N.B.: all the changes described above are allowed only if they do not affect reserved fields which are treated in the Forbidden customization.

Discouraged

These changes are the ones that should not be performed since they impact compatibility with older versions. Any change of this kind should always increase the major version number. Discouraged customizations are:

• change in the name or type of existing fields. This kind of change breaks compatibility with previous versions, and should be performed by keeping in mind that they will impact for sure all the logics based on those fields.
• moving fields as subfields of other sections (e.g. moving the "workload type" field as a subfield of a new "type" field). This is actually a specific case of the one above, and should be treated accordingly.
• deletion of existing fields. This is generally something that will impact a lot of modules that are leveraging the specification, and you must think very carefully before doing deletions. Think that you can always make a field optional, and this choice will impact the specification way less.

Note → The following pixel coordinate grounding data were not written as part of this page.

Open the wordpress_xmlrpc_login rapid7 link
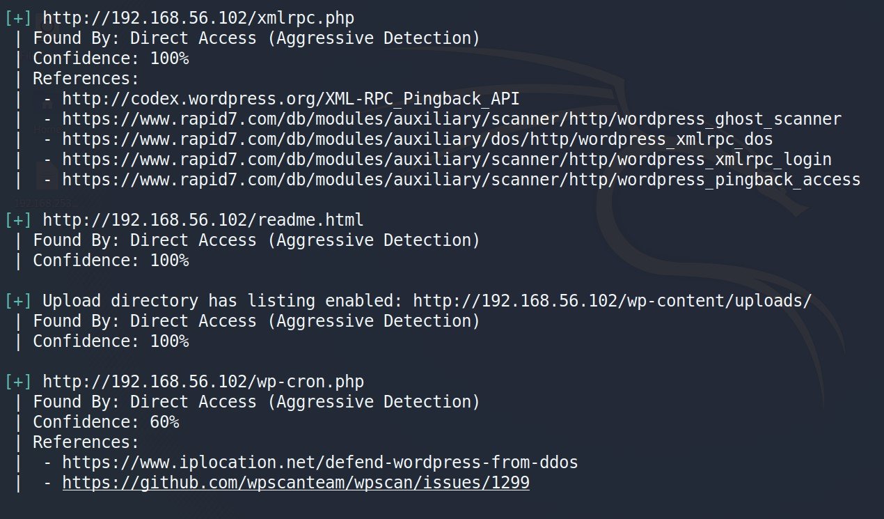Image resolution: width=884 pixels, height=519 pixels. pos(447,160)
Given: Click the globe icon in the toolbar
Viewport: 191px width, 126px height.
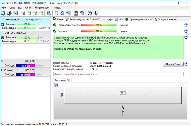Looking at the screenshot, I should [48, 13].
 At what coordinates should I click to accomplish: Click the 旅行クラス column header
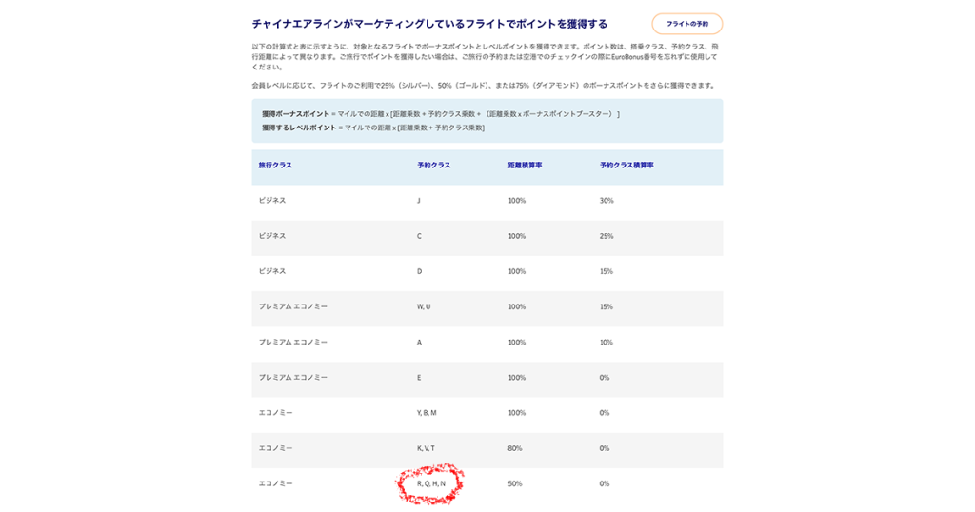[275, 166]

N.B.: all the changes described above are allowed only if they do not affect reserved fields which are treated in the Forbidden customization.

Forbidden

These changes are not allowed, and you must always check that your changes do not fall in this category. Forbidden changes are the ones that affect reserved fields, that should not change in any way (name, type, structure, etc). All the reserved fields are highlighted with a * character in the specification above, like ID: [String]* and Name: [String]*. Since these are the fields that are usually leveraged by downstream platform modules, any change could break the agreed contract between them.

Project setup

This project has an automatic GitHub action invoked every time an issue is merged into the "main" branch if a secret containing the remote web hook is set. If you fork this project you can set up your own Teams hook by defining a secret called "TEAMSWEBHOOK".